The transformer lamination core can measure the current on the grounding wire. It can be used on the grounding lead of the grounding bushing of the transformer core to measure the current on the lead with a clamp meter. When the transformer core is normally grounded, no current loop is formed. The current on the ground line is very small and is milliampere (generally less than 0.3A). When there is multi-point grounding, there is a short-circuit 匝 around the main magnetic flux of the iron core, and the circulating current flows in the 匝. The value depends on the relative position of the fault point and the normal grounding point, that is, the amount of magnetic flux surrounding the short-circuiting 匝. Generally up to tens of amps. By measuring the presence or absence of current in the ground lead, it is very accurate to determine whether there is a multi-point ground fault in the core.

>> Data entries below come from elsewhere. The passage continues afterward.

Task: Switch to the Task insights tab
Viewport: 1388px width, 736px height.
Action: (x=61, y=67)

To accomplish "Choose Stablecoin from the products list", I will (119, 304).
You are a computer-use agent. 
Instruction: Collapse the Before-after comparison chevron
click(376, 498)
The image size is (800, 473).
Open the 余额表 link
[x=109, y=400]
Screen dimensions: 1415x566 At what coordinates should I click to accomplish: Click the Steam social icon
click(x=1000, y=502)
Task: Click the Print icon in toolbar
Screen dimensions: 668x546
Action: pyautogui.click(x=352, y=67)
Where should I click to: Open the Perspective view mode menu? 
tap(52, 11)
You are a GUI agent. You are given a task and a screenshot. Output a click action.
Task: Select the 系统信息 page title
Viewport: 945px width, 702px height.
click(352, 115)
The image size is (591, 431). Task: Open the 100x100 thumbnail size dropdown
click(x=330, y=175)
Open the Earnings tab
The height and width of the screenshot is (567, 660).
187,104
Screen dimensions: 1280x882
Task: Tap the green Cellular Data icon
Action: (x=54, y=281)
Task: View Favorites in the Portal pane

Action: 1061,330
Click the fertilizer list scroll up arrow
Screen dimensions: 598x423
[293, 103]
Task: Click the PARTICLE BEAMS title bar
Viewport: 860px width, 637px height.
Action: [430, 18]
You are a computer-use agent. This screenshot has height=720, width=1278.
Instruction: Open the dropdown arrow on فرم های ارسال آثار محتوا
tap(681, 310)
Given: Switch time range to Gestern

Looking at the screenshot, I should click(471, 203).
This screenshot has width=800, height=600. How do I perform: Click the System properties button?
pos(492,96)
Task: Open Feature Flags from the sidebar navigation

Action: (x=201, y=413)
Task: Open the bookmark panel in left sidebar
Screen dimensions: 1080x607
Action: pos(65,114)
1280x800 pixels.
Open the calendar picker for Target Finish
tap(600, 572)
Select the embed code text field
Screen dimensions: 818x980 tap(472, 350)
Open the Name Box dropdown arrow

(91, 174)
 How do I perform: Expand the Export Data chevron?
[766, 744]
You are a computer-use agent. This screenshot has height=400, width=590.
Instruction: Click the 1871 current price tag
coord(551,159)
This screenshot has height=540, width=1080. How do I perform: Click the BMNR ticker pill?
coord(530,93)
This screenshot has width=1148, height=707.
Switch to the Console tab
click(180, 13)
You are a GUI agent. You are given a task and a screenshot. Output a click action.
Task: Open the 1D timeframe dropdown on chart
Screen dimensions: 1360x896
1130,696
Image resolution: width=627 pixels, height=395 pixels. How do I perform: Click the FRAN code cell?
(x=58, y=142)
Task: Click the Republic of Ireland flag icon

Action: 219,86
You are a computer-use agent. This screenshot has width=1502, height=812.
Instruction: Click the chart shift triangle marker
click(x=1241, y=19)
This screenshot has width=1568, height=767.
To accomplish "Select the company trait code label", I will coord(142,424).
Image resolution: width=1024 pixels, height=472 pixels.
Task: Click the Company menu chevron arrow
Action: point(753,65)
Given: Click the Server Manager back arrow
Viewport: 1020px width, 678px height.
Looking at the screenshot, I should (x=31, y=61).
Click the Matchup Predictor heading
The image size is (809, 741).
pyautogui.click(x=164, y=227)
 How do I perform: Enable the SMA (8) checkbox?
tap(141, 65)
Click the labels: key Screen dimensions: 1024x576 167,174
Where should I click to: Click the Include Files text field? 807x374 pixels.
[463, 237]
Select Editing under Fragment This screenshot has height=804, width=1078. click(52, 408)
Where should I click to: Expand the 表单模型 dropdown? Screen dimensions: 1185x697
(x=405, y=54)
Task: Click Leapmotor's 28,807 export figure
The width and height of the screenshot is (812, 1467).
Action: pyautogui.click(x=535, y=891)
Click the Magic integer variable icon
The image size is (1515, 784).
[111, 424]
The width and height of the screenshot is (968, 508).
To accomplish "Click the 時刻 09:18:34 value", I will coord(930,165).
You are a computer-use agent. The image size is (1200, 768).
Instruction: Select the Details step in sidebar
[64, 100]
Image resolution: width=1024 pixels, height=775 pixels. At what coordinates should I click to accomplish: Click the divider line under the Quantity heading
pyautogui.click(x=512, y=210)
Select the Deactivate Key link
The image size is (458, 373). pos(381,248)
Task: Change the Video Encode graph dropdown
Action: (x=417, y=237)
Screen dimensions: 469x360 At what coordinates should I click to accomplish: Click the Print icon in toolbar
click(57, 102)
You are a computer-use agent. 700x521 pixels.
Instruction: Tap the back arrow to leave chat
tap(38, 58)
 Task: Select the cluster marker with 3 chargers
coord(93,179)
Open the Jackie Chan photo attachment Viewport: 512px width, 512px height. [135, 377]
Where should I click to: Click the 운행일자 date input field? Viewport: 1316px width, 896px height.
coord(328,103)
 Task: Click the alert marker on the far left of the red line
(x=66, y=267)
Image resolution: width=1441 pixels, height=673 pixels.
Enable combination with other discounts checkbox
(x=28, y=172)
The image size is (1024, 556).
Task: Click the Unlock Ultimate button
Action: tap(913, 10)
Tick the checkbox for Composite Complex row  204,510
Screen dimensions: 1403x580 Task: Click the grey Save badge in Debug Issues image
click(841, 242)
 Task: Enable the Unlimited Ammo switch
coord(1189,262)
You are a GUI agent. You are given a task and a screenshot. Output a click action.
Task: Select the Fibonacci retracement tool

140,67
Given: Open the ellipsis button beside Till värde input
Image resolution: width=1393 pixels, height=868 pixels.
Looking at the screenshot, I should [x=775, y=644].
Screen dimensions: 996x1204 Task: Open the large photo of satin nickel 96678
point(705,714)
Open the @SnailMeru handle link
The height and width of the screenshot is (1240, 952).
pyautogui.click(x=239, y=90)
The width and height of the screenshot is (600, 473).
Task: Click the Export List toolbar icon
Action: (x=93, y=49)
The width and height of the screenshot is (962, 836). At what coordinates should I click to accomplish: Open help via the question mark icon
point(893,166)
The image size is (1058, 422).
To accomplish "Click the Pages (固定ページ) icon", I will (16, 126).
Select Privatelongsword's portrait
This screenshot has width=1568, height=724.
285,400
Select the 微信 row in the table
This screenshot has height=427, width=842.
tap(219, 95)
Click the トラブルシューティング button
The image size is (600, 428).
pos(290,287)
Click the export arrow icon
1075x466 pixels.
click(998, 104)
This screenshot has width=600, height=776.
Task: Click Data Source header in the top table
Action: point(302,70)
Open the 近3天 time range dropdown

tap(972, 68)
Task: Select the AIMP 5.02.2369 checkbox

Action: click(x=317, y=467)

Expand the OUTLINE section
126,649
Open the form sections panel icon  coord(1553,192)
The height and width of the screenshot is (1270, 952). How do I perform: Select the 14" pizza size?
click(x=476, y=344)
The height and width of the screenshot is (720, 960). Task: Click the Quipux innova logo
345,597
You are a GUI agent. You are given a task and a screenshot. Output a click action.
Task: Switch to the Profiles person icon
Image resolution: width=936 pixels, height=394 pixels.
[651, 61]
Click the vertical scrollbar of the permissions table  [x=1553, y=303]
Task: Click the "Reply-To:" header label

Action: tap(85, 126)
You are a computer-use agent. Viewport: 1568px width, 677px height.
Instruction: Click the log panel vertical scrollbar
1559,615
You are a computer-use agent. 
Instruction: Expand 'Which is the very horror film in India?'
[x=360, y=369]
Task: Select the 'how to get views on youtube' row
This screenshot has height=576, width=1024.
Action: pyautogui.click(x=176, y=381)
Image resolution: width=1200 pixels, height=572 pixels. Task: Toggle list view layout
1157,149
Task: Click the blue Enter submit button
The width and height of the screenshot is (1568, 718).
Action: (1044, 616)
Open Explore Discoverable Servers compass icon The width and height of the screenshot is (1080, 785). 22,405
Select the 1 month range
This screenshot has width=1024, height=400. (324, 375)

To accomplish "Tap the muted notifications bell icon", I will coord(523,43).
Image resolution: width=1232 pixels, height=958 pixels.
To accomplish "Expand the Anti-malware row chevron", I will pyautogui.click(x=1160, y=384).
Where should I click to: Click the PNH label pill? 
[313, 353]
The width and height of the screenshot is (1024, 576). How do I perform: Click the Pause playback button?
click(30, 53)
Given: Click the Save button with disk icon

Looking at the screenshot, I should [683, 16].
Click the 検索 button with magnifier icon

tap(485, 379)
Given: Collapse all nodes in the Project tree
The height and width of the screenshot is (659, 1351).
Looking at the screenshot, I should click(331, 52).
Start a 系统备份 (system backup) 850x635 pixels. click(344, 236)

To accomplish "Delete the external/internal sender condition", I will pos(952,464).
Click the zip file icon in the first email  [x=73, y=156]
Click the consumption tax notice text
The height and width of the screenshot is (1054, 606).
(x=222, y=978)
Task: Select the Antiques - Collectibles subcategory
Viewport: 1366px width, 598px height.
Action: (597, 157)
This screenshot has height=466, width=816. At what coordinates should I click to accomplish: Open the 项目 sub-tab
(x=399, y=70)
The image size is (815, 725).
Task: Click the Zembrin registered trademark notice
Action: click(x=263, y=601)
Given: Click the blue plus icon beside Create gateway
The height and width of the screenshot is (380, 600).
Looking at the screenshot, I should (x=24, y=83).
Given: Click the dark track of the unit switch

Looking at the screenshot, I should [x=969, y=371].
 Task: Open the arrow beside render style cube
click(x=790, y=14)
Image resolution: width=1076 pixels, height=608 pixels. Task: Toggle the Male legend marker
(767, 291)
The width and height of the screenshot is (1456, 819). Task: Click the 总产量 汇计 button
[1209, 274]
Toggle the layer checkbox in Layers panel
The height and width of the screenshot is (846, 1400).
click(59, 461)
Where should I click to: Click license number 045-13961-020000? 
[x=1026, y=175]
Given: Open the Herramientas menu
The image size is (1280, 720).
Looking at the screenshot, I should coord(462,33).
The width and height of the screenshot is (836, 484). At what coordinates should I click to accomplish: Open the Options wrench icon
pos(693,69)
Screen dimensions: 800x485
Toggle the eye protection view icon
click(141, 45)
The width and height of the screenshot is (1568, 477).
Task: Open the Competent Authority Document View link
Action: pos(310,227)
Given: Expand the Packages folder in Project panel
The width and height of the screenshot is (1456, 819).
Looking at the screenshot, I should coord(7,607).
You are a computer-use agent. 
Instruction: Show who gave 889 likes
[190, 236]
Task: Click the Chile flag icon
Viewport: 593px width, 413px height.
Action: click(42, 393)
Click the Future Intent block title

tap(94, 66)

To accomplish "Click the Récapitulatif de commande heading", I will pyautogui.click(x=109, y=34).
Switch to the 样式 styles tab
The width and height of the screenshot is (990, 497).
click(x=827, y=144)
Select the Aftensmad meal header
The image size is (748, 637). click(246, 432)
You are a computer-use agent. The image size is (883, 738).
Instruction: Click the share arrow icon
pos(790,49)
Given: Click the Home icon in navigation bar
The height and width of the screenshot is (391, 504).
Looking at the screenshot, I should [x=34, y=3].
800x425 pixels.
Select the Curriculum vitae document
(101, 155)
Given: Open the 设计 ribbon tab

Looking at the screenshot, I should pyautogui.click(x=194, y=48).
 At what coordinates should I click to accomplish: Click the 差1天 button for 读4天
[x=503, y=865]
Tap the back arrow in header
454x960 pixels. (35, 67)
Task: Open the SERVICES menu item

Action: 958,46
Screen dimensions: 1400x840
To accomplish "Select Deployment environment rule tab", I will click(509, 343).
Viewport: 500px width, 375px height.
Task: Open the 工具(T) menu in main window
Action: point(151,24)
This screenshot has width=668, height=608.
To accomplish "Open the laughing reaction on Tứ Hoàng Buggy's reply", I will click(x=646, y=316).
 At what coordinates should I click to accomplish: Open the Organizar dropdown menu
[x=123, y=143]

The transformer lamination core has an external grounding wire. If the fault current is large, the grounding wire can be temporarily opened. However, monitoring must be intensified to prevent the core from appearing in a floating potential after the fault point disappears.
If the multi-point ground fault is unstable, a slip line resistor can be placed in the working ground wire to limit the current to less than 1A. The choice of the slip line resistance is the voltage measured by turning on the normal working ground line divided by the current on the ground line.
The transformer lamination core is chromatographed to monitor the gas production rate at the point of failure.